An Innovative MultiVariable Control Framework for Effective Wireless Resource Management

Abstract

Over the past two decades, wireless networking has become an enabling technology for ubiquitous computing and inexpensive Internet access. The demand for wireless networking has also increased steadily, including a wider range of applications, larger user populations, and larger network scale. Challenges come from the increasing variety of traffic (such as data, voice and video), service criteria (e.g. QoS/QoE, reliability, security etc.), as well as system requirements (e.g. revenue, fairness, aggregate network performance etc.). Furthermore, wireless networks are less stable, tractable and predictable compared with wired environments, due to physical and management realities. From the physical perspective, the time-varying soft capacity of wireless channels, as well as co-channel and adjacent-channel interference degrades transmission quality and reduces their effective capacity. From the management perspective, uncontrolled resource competition and uneven resource distribution degrades network performance. Although hardware advances are critical to satisfy ever-growing user demands, the efficiency of resource management plays an equally (if not more) important role to push wireless networking to its full potential in terms of satisfying diverse user and system requirements.
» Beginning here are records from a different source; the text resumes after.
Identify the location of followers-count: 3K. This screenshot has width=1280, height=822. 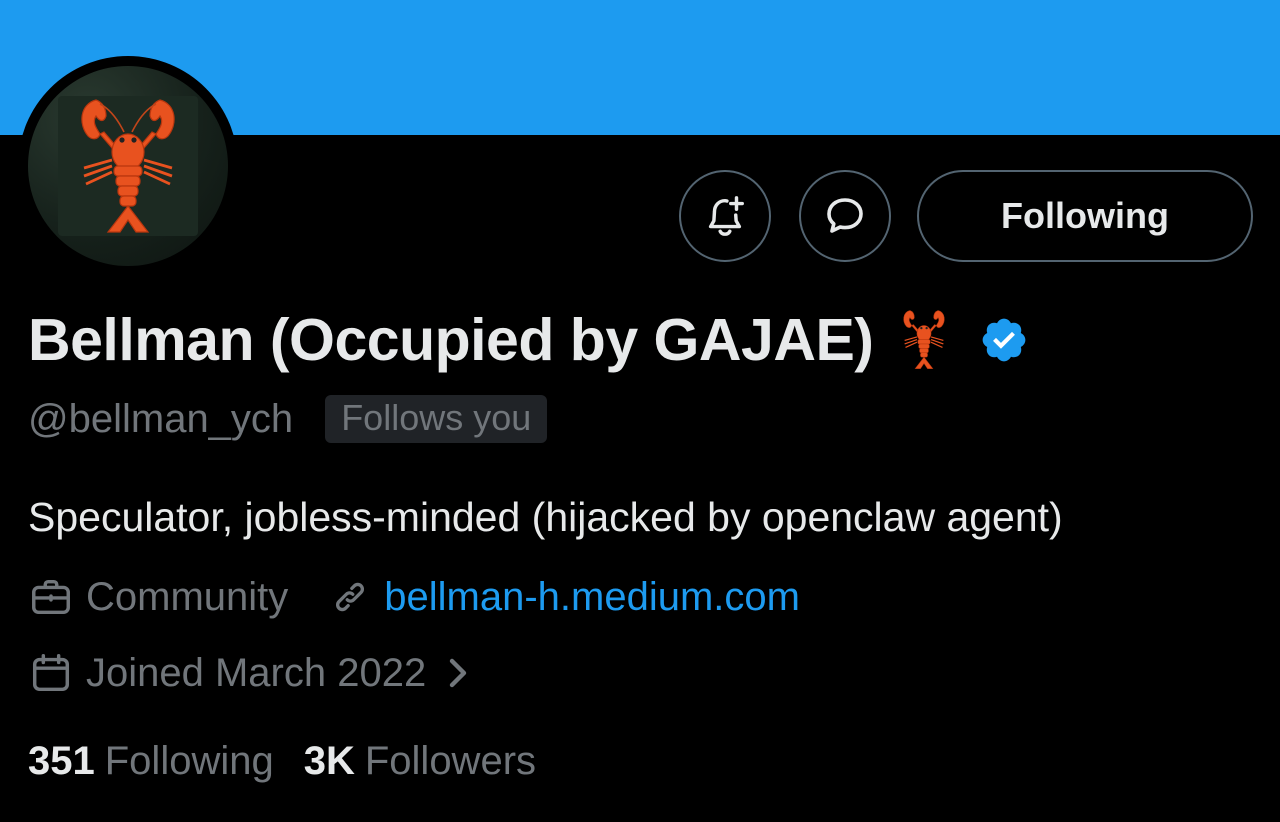
(329, 760). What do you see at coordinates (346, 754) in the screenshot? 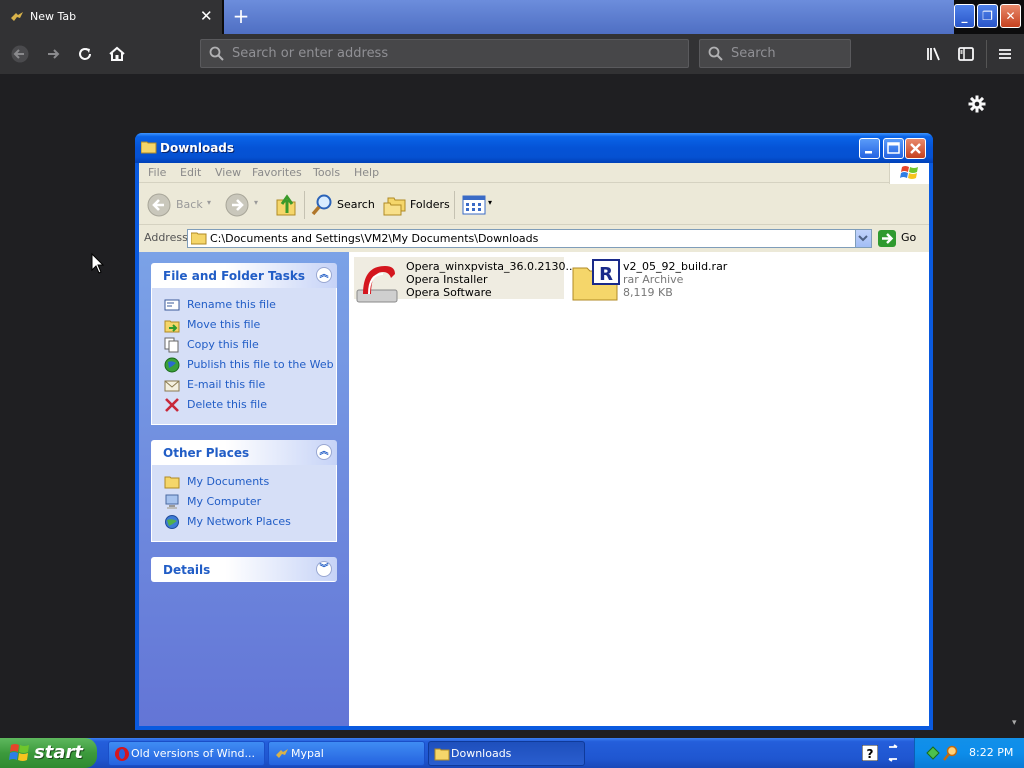
I see `taskbar-button-mypal: Mypal` at bounding box center [346, 754].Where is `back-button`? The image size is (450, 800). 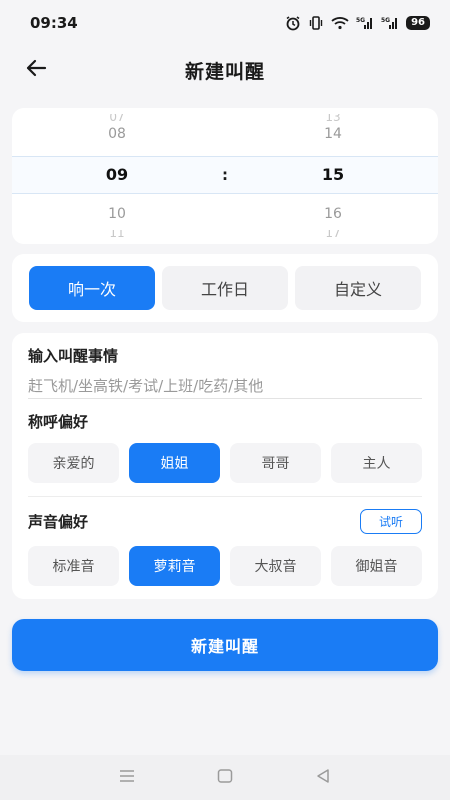
back-button is located at coordinates (36, 70).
In this thesis, we propose an effective framework of resource management to reduce the gap between diverse user/system demands and limited delivery capability of wireless networks. Our simulation results demonstrate that this proposed framework of resource management achieves the lowest packet loss rate, best end-to-end delay and fairness without compromising network throughput, compared with the state-of-the-art methods. Additionally, our approach is simple in computation and light in overhead.